Troubles within the regime and its territory

The new sanctions have contributed to a precipitous drop in the value of Syria’s currency – by some 44 percent – as it reached record lows on Wednesday.

“We’ve begun to see protests in Druze areas,” including “armed opposition to the regime,” Jeffrey noted. “The Druze have been generally supportive of Assad,” he continued, “but they are protesting and they’re making it very clear.”

A secretive, tightly knit community, whose origins lie in a heterodox Islamic sect, the Druze have a centuries-old tradition of accommodating rulers. It has helped them stay alive.

Thus, in Syria, the Druze have supported the Assad regime, but across the frontier, in Israel, they serve in the army, including elite units, and are subject to the national draft—which would not happen, if their loyalty was in doubt.

Thus, as Jeffrey noted, a rebellion among Syrian Druze is noteworthy.

Jeffrey also pointed to splits within the regime.
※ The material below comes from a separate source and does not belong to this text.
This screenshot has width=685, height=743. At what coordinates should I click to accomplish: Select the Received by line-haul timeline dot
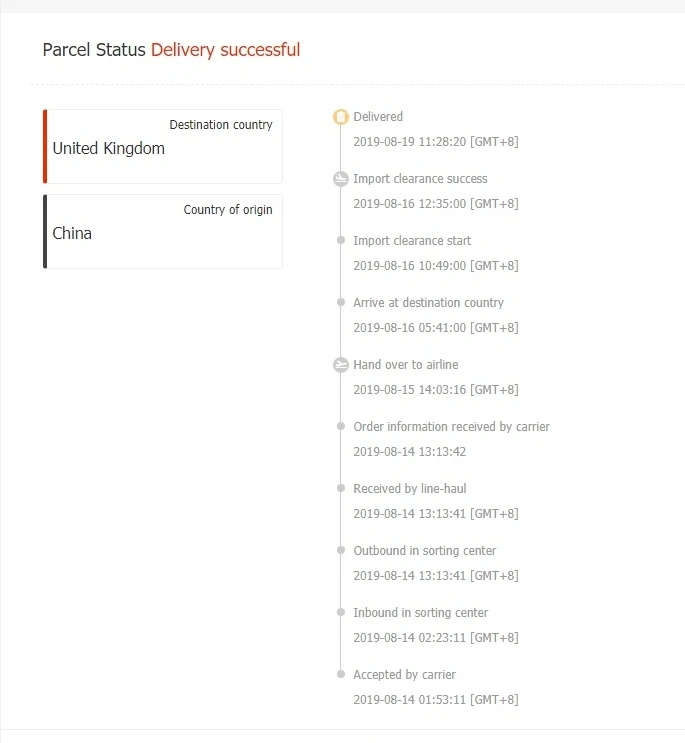(x=341, y=489)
Asked about Asma al-Assad, Bashar’s wife, whom Pompeo called “one of Syria’s most notorious war profiteers,” he explained that she was something akin to “the business head of the family” and was involved in the highly public conflict with Rami Makhlouf, maternal cousin of Bashar, Maher, and Bushra, and once the richest man in Syria.
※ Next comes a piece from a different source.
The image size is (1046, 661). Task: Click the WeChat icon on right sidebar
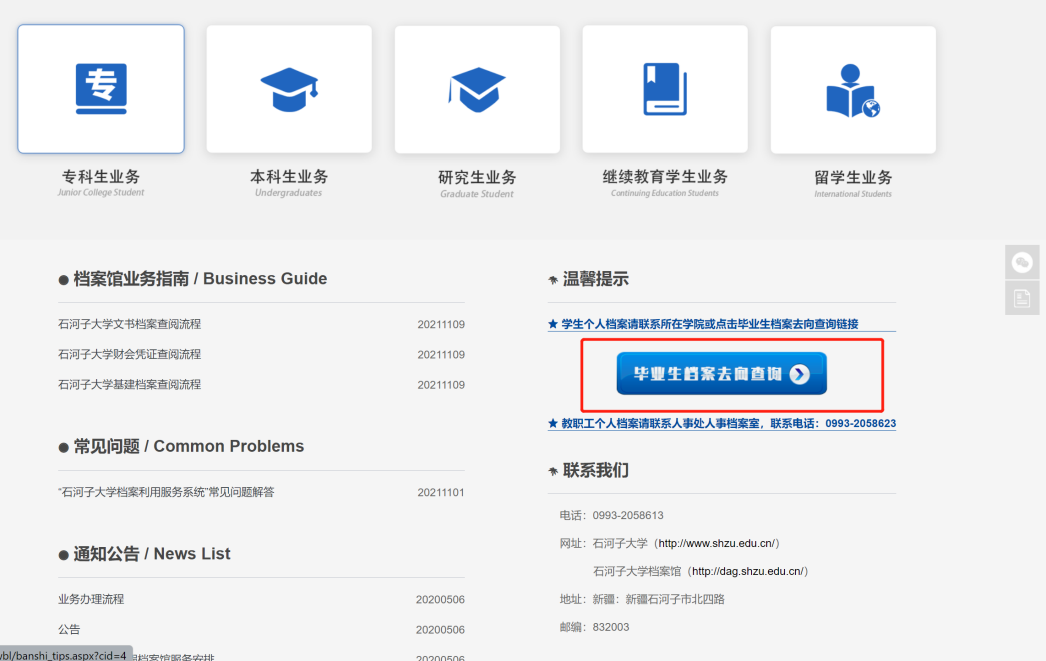[1023, 262]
Jeffrey described Asma al-Assad and Rami Makhlouf as “oligarchs, who had their two competing sets of economic interests,” which is “one reason why she and her husband went after him.”

Northeast Syria

Both Pompeo and Treasury Secretary Steven Mnuchin emphasized that the new US measures will not affect northeast Syria, under the control of the Kurdish-led Autonomous Administration of North and East Syria.

“The Caesar Act and other US Syrian sanctions do not target humanitarian assistance for the Syrian people or hinder our stabilization activities in northeast Syria,” Pompeo affirmed. Mnuchin was quoted as using the exact same language in the Treasury Department’s statement.

Indeed, while describing Moscow’s shifting attitude toward the Assad regime, Jeffrey explained that prospects for re-opening the border crossing into northeast Syria have improved.

Moscow had blocked authorization for keeping the border open during a vote on the measure in December in the UN Security Council. However, “We’re working with the Russians now for a new resolution,” Jeffrey explained, “and we’re hoping that a solution can be found for humanitarian aid to the northeast.”

The Caesar Act is named for the alias used by a Syrian military photographer, who smuggled over 50,000 pictures of Syrians tortured by the regime in the two years between the outbreak of that country’s civil war in 2011 and his defection in 2013.

In 2014, “Caesar” testified before the US Congress. Legislation prompted by his testimony was first approved by the House of Representatives in 2016. It finally became law in December 2019, when it was incorporated into major Defense Department legislation and signed by President Donald Trump.

Mick Mulroy, former Deputy Assistant Secretary of Defense for the Middle East, and co-founder of the Lobo Institute, hailed the implementation of the Caesar Act.

“The Assad regime has to be held accountable for what they have done to the Syrian people that resulted in over 700,000 people being killed and over 10 million being displaced,” Mulroy told Kurdistan 24.

“The international community also needs to increase humanitarian aid and stabilization funding to the areas liberated from this despotic regime,” he continued, and “do everything we can to help the Syrian people and everything we can to end the Syrian regime.”

In 2003, Mulroy worked with the Peshmerga, in the context of Operation Iraqi Freedom and the overthrow of Saddam’s regime.